Gente exhausta, con la vista clavada en el suelo, preguntándose por la vida, la de verdad…, porque no puede ser que sea solo eso… Al ópalo negro, de la boca del dolor, viene el lobo estepario: “He apagado mi vela con un soplo. Por la ventana abierta se introduce la noche, dulcemente me abraza y me permite ser como amigo o hermano. Enfermos ambos por igual nostalgia, lanzamos sueños aprensivos y hablamos quedamente de los viejos tiempos en el paterno hogar”.

Entre las estrellas notaba mis derrotas encontradas desde que me fui, porque el sol huyó para siempre. Y era abril, ese mes, el más cruel. Aquella noche estrellada a mis lágrimas, llamaba por todos aquellos errores que ni sabios conocen. Al mirar el cielo recordaba todas las tristezas que lamentaba. Aquel cielo estrellado era un regalo pesado. Mi mente me decía: “No llores, amada mía”. Pero por qué no hacerlo, si solo me recuerda el mal que me han hecho.
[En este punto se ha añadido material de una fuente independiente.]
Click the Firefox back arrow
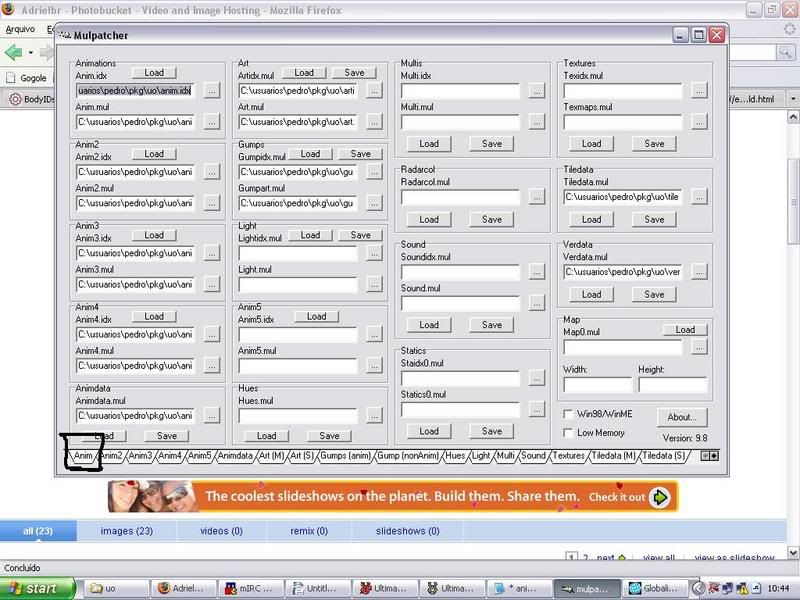 click(x=14, y=52)
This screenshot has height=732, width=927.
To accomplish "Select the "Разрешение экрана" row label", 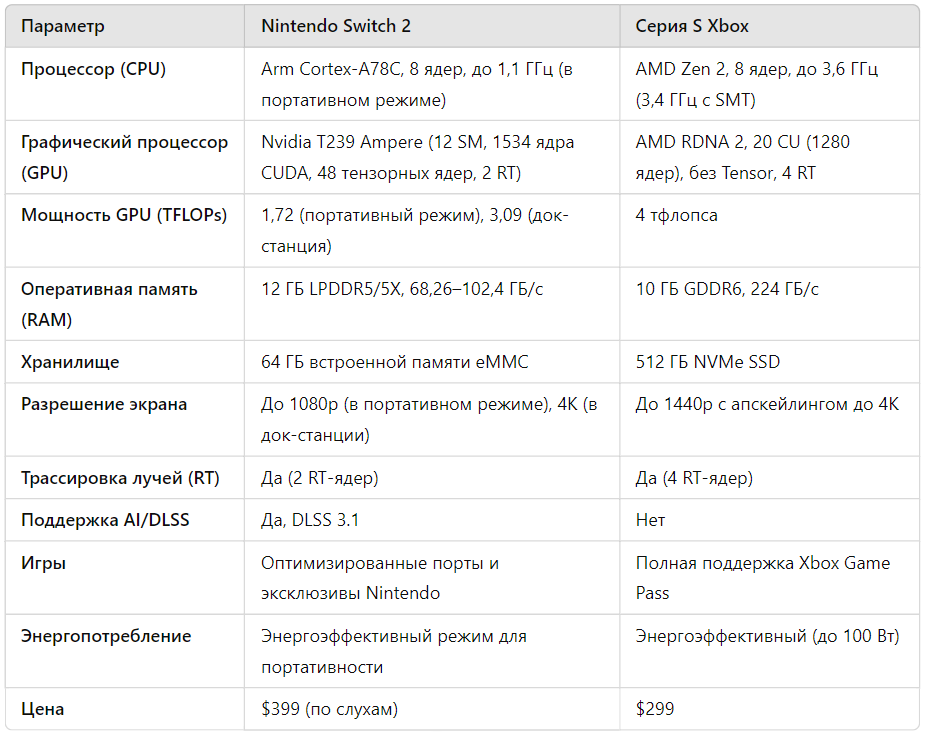I will [103, 404].
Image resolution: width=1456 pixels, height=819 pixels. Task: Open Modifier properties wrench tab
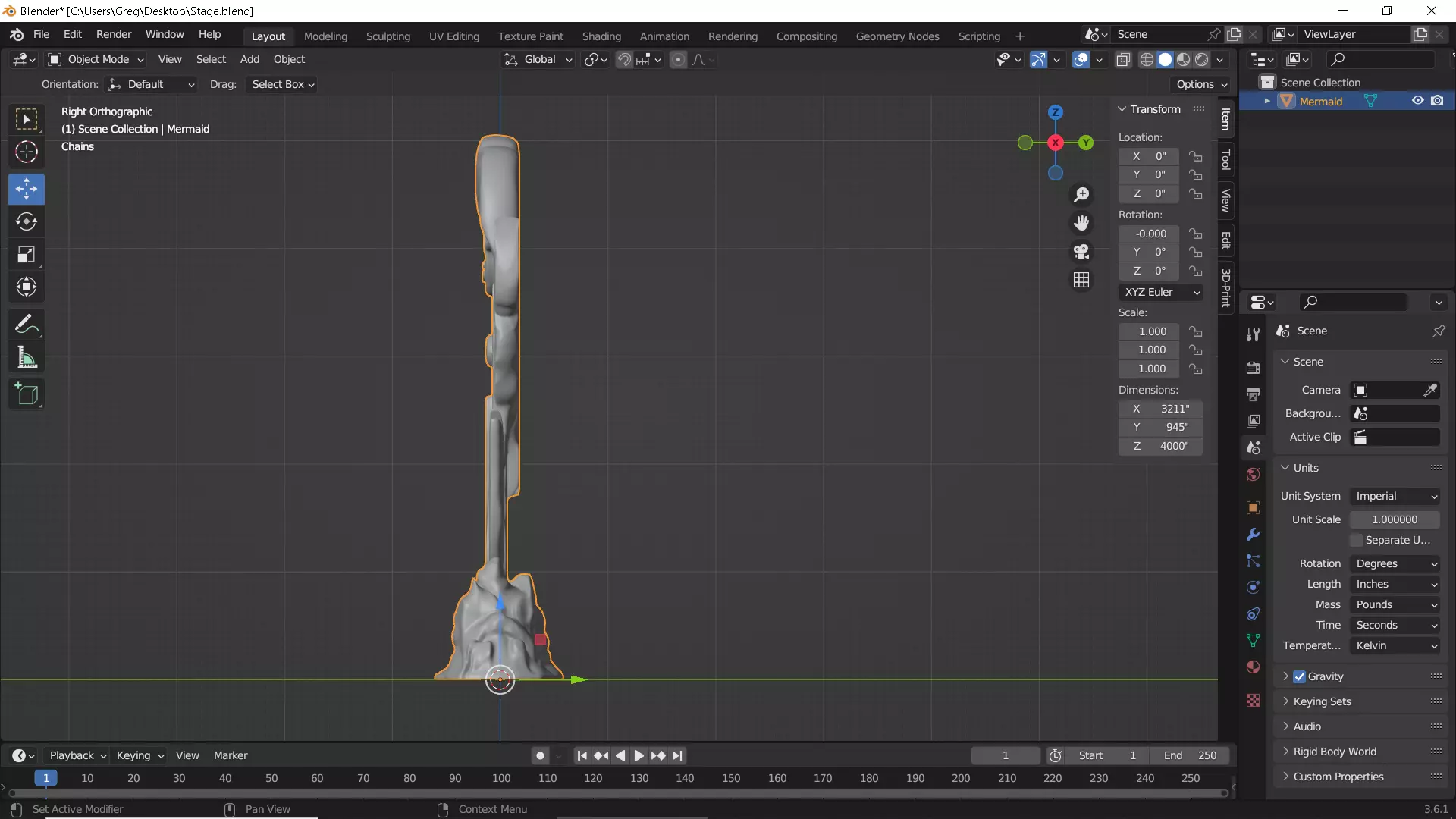point(1253,535)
Entre lágrimas aprendí que las estrellas no son para mí, pero es imposible no mirarlas porque llaman a ojos sin llamas. ¿Decidme si el amor es dulce o amargo? Decidme, ¿la soledad es pasajera? ¿O es eterna? Decidme, si el temor es nocturno o es madrugada. ¿Decidme si la noche es negra y el día es azul? Decidme, ¿quién es Dios y dónde está? Decidme, ¿si a la Luna no la quema el Sol, por qué se oculta de sus rayos? Decidme, ¿por qué nacemos para luego morir?

¿O solo queda esta fosa, la luz de una sepultura y la canción de mis losas? ¡Revolución! Veintidós años… ya olvido la dimensión de las cosas, su color, su aroma… Decidme, ángeles del séptimo sello, ¿cómo es el eco de las trompetas del Apocalipsis? Las tinieblas escuchan el clamor del abismo, la tremenda garganta del dolor infinito. Un cometa lejano sobre los precipicios; oscuridades anchas bajo las que vivimos. Aires negros que son montañas de barrotes, esos donde están los cuerpos, de aquellos que gritaron.

Melancólico ruido del mar, las olas murmuran, y fatuos, rápidos fuegos entre sus aguas fluctúan. Del mustio agorero búho el ronco graznar se escucha, abre el ojo de las tumbas. En la absoluta oscuridad, nublada está la senda que me permita regresar y encontrar tus verdes ojos. Reflejos de luz de hierba, y sea su titilar el que guíe mis pasos en el camino oscuro y perdido, y llegue a ti por la senda iluminada.

Qué indiferente le resulta al germen patógeno destruir una brizna de paja o un cerebro. Decidme si es lo que cae sobre la misma tierra. El omnímodo poder, burlado con estos versos de Shakespeare: “Imperioso César, muerto y vuelto ciénaga, tapa un agujero para mantener alejado el viento”. Para que las aves no puedan rayar el cielo. Decidme el color de la luz en la paleta de Cruz-Diez.

Decidme cómo muere la noche, y el lento amanecer se arropa de silencio. Decidme cómo es la mariposa solitaria que cruza el húmedo paisaje. Decidme cómo es el beso de una mujer. Dadme el nombre del amor: no lo recuerdo. ¿Aún las noches se perfuman de enamorados con temblor de pasión bajo la luna?

Decidme cómo es un árbol. Decidme el canto de un río, cuando se cubre de pájaros. Habladme del mar. Habladme del olor ancho del campo. De las estrellas. Del aire. Recitadme un horizonte sin cerradura y sin llaves como los cofres de la princesa, en la noche 1002. ¿O solo queda esta fosa, la luz de una sepultura y la canción de mis losas?

Veintidós años… ya olvido la dimensión de las cosas, su color, su aroma… Escribo a tientas: “el mar”, “el campo”… Digo “bosque” y he perdido la geometría de un árbol. Hablo por hablar de asuntos que los años me borraron. (No puedo seguir: escucho los pasos del funcionario).